Edit the material from its beginning through the line containing "pos(155,234)", both ends included, so that "icon" becomes "button" and nothing else changes. Return only those lines, without the pictures.

=== Items ===

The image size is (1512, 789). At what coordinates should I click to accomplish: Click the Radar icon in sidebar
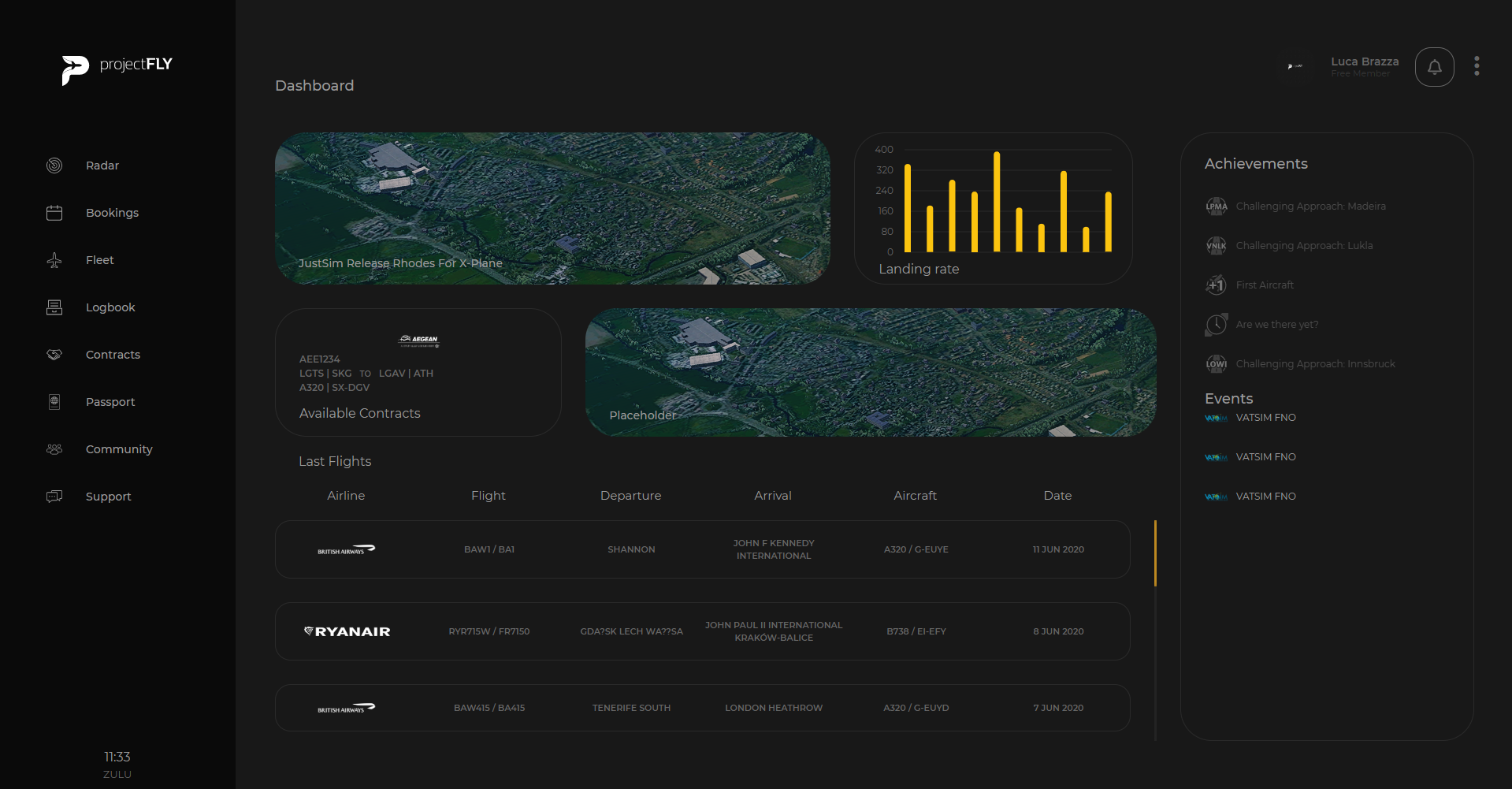(x=54, y=166)
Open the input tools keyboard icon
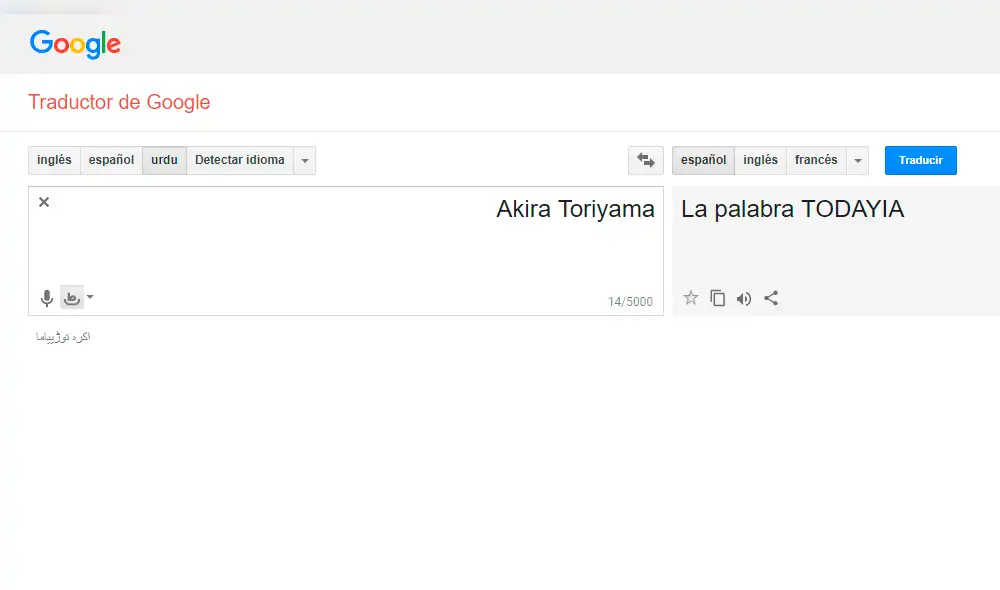This screenshot has height=590, width=1000. click(x=71, y=297)
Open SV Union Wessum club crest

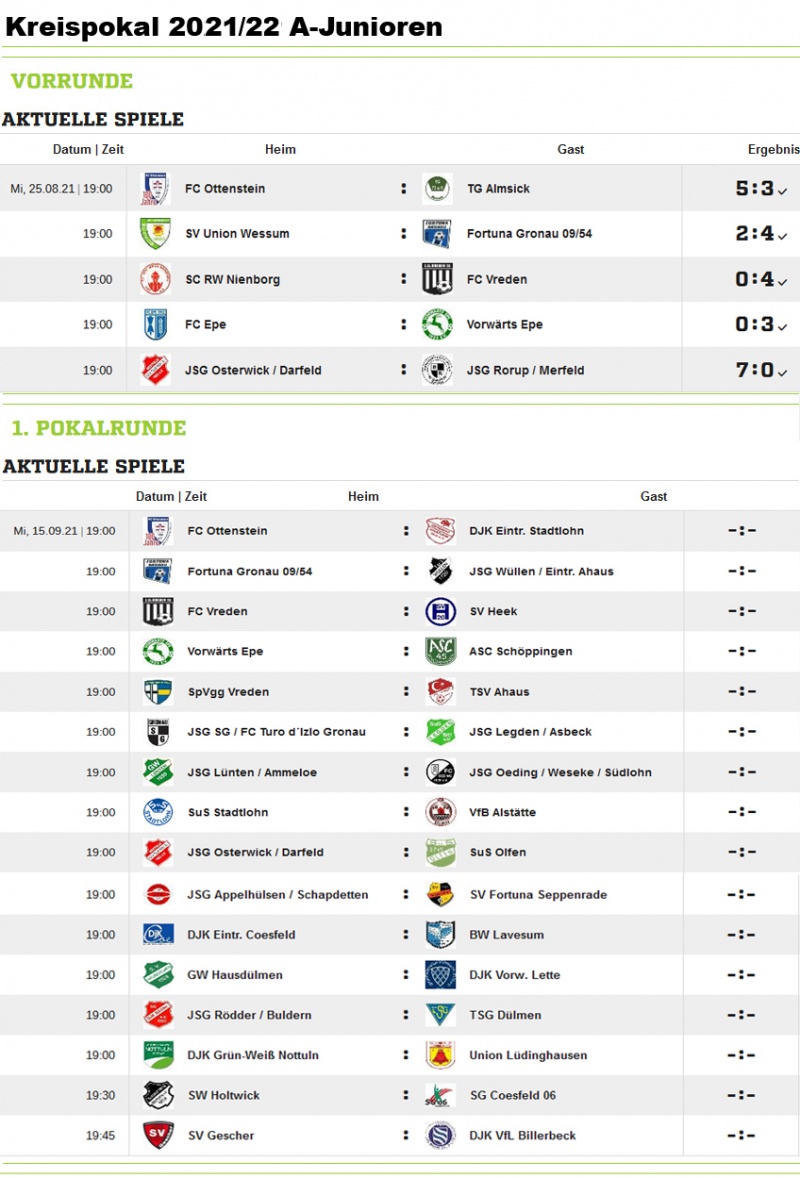pos(155,234)
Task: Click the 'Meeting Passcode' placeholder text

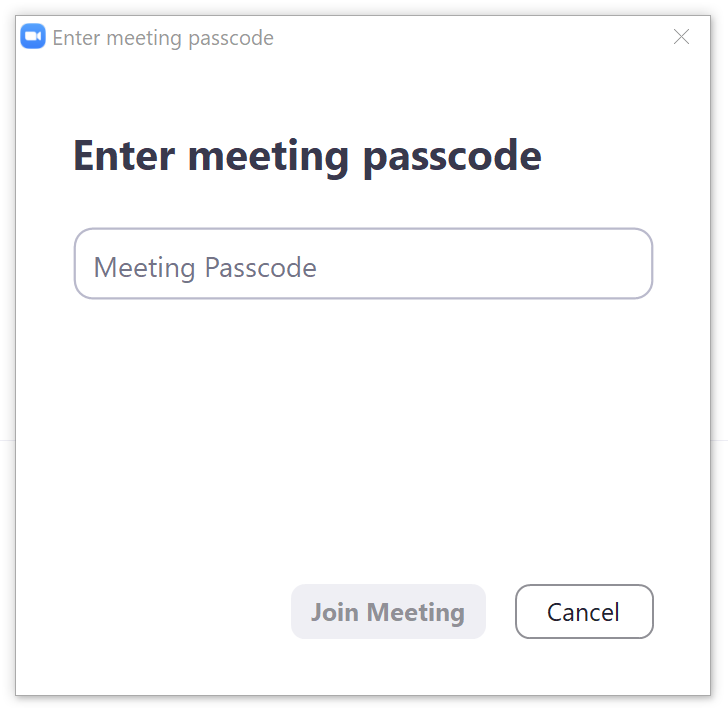Action: (205, 268)
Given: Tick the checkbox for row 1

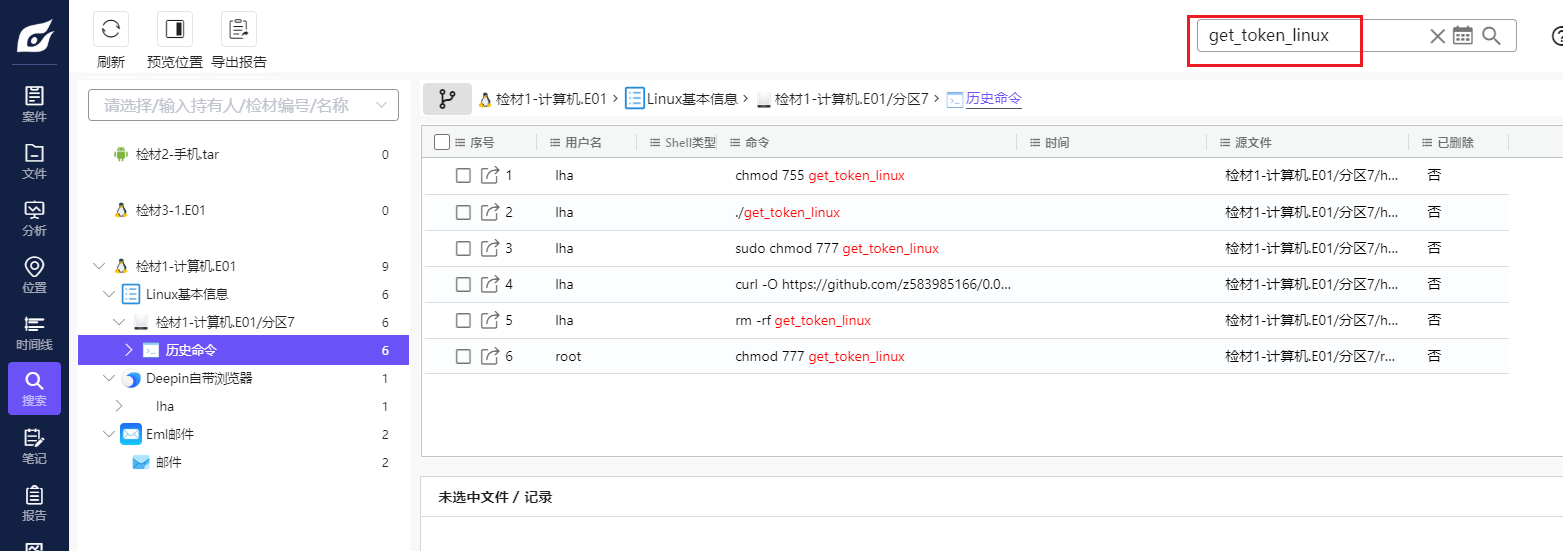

===

Result:
The image size is (1512, 789). At what coordinates should I click to accomplish: Click the Radar button in sidebar
(x=54, y=166)
Open the input tools keyboard button
This screenshot has height=590, width=1000. click(x=71, y=297)
Open SV Union Wessum club crest

pos(155,234)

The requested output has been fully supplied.